Recent research has demonstrated elevated levels of platelet-derived EVs, particularly those containing miR-223-3p, in the circulating blood of sepsis patients, with evidence suggesting a potential protective effect on renal tubule epithelial cells in sepsis-induced acute injury (Wan et al., 2024). Platelet-derived EVs containing miR-223-3p can reduce NLRP3-induced pyroptosis. In vitro experiments confirmed that fibroblast-derived EVs could enhance the phagocytic function of macrophages and promote the bacterial clearance at infection foci (Kunz et al., 2017). Panax ginseng root-derived EVs target the nicotinamide adenine dinucleotide phosphate oxidase 4 (NADPH oxidase 4)/dynamin-related protein 1/NLRP3 inflammasome signaling pathway, alleviating pyroptosis and the inflammatory response in alveolar epithelial cells (Ma et al., 2024).

Conclusions

EVs are small membranous structures released by cells at the nanoscale level, capable of transporting a diverse array of bioactive molecules to facilitate intercellular communication.

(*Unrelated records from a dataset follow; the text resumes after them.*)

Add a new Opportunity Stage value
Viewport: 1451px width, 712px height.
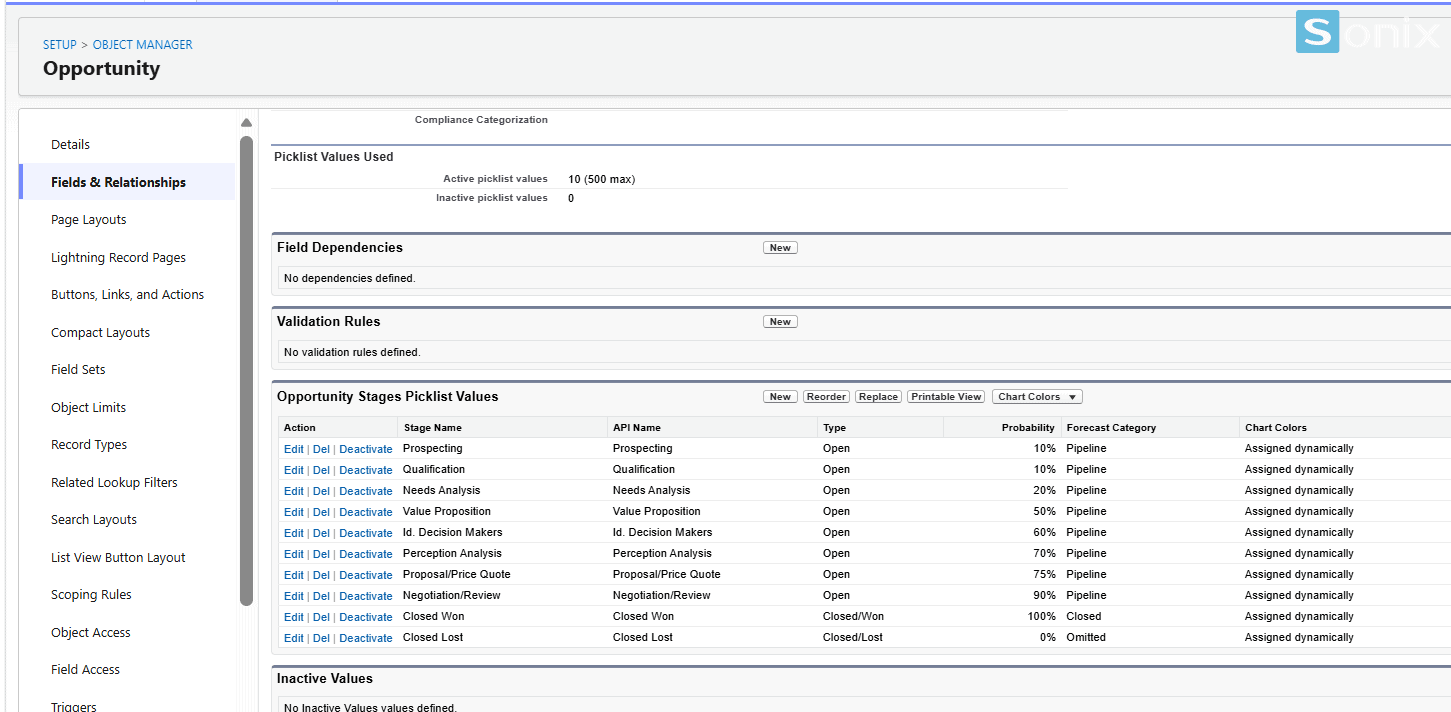pyautogui.click(x=780, y=397)
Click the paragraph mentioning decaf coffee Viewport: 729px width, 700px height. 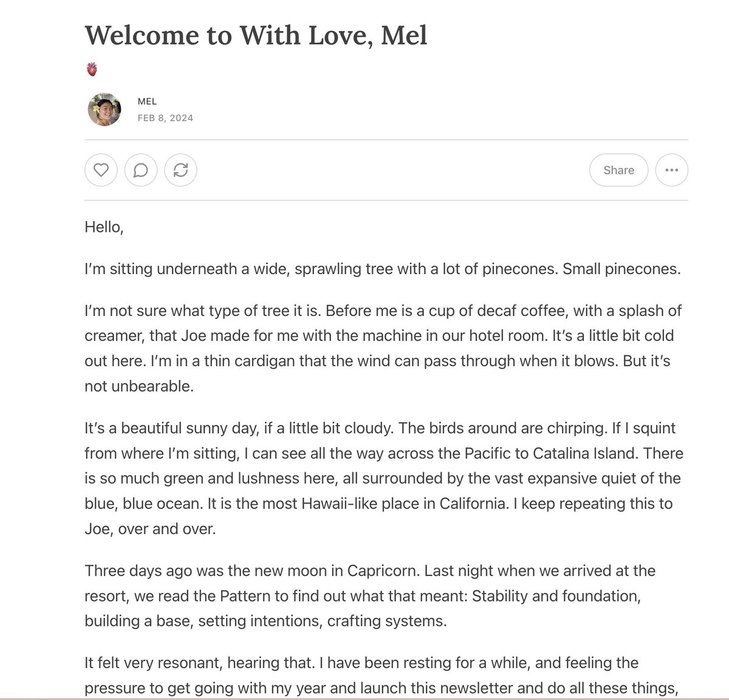(383, 349)
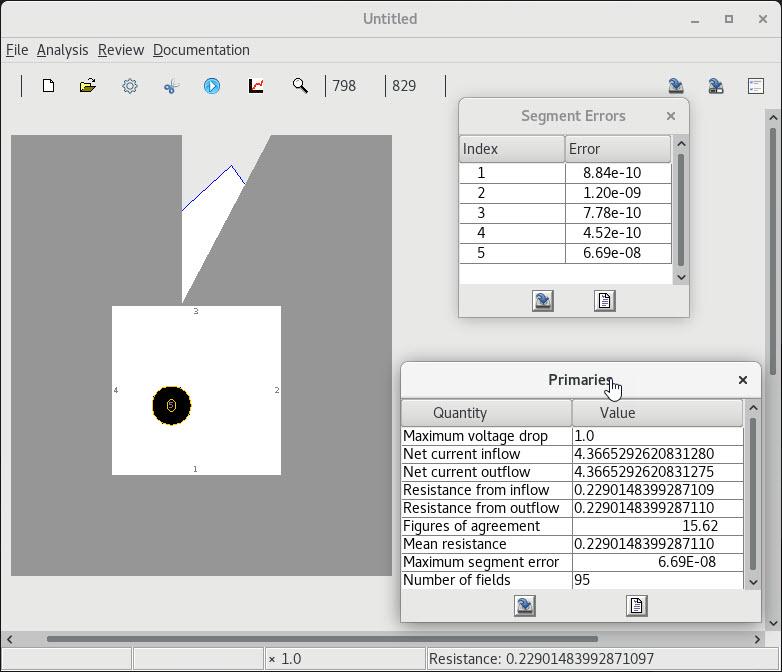Image resolution: width=782 pixels, height=672 pixels.
Task: Click the magnifying glass zoom icon
Action: (x=300, y=86)
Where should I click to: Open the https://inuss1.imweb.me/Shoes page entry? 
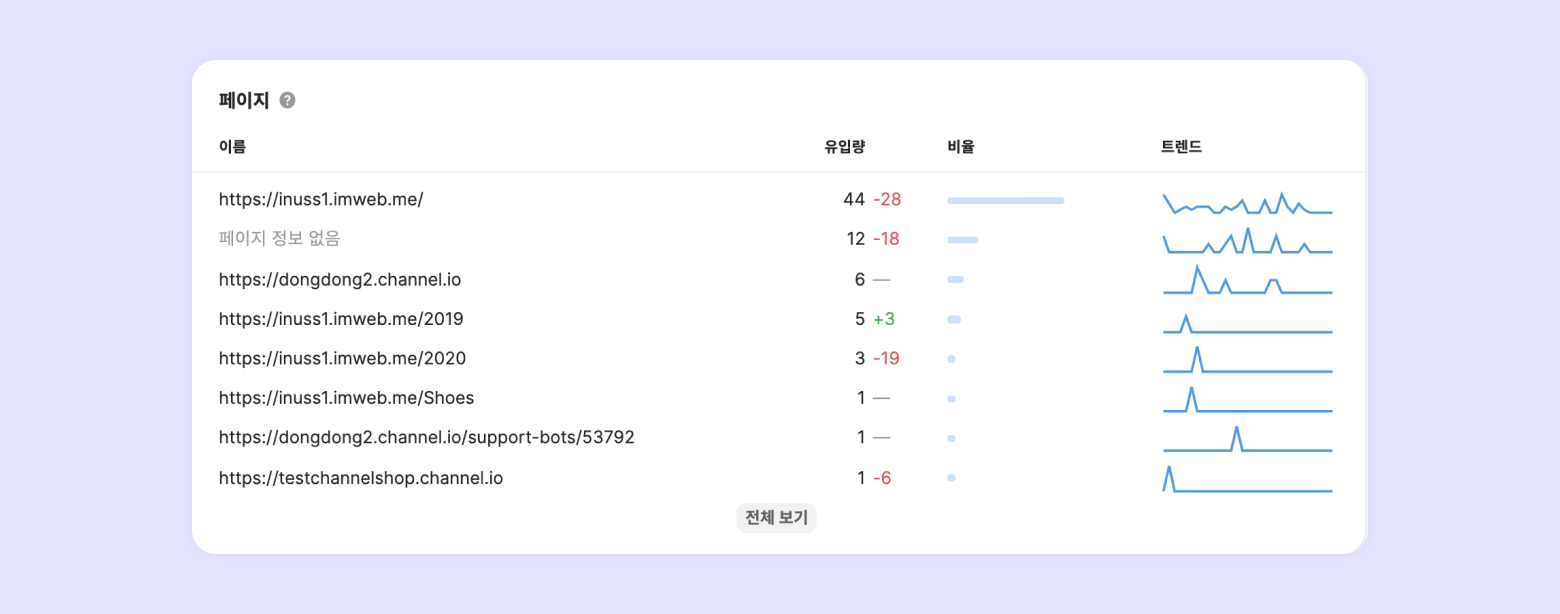point(346,398)
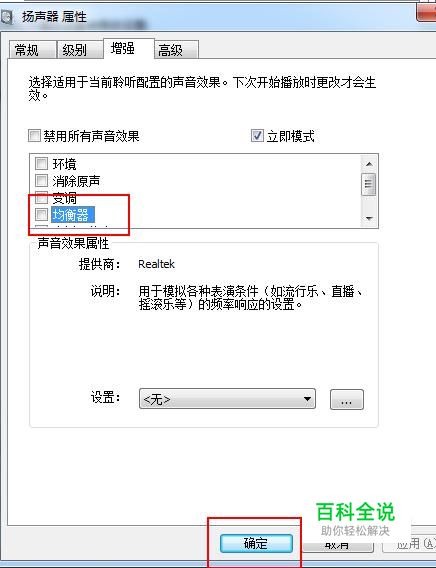
Task: Tick the 环境 effect checkbox
Action: [41, 163]
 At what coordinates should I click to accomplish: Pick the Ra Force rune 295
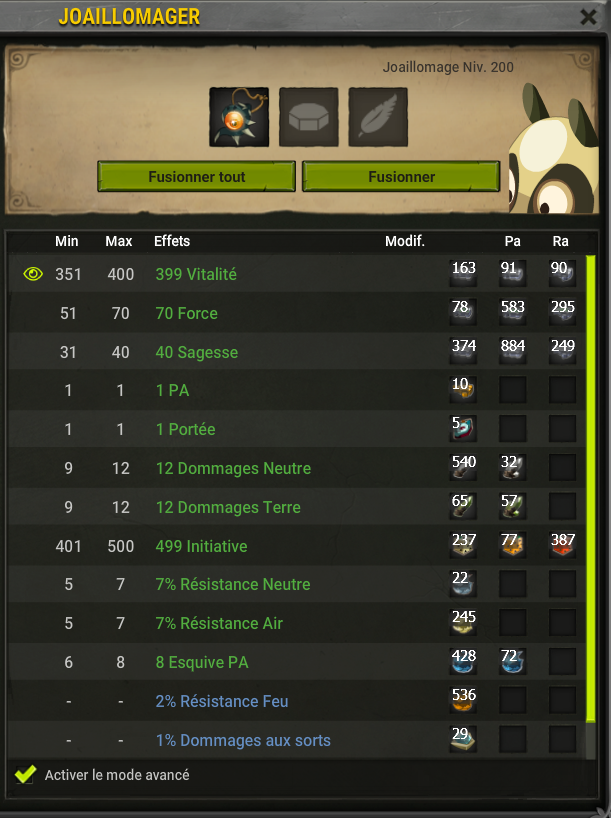(562, 312)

These EVs exhibit significant promise in the therapeutic management of sepsis. They contain specific miRNAs, lncRNAs, and other molecules that effectively modulate crucial signaling pathways in recipient cells, thereby exerting anti-inflammatory and organ-protective effects through the regulation of immune cell function, suppression of oxidative stress, and inhibition of apoptosis. Further investigation into the mechanisms of action of EVs and the development of innovative engineering strategies hold potential for the advancement of novel and precise treatments for sepsis.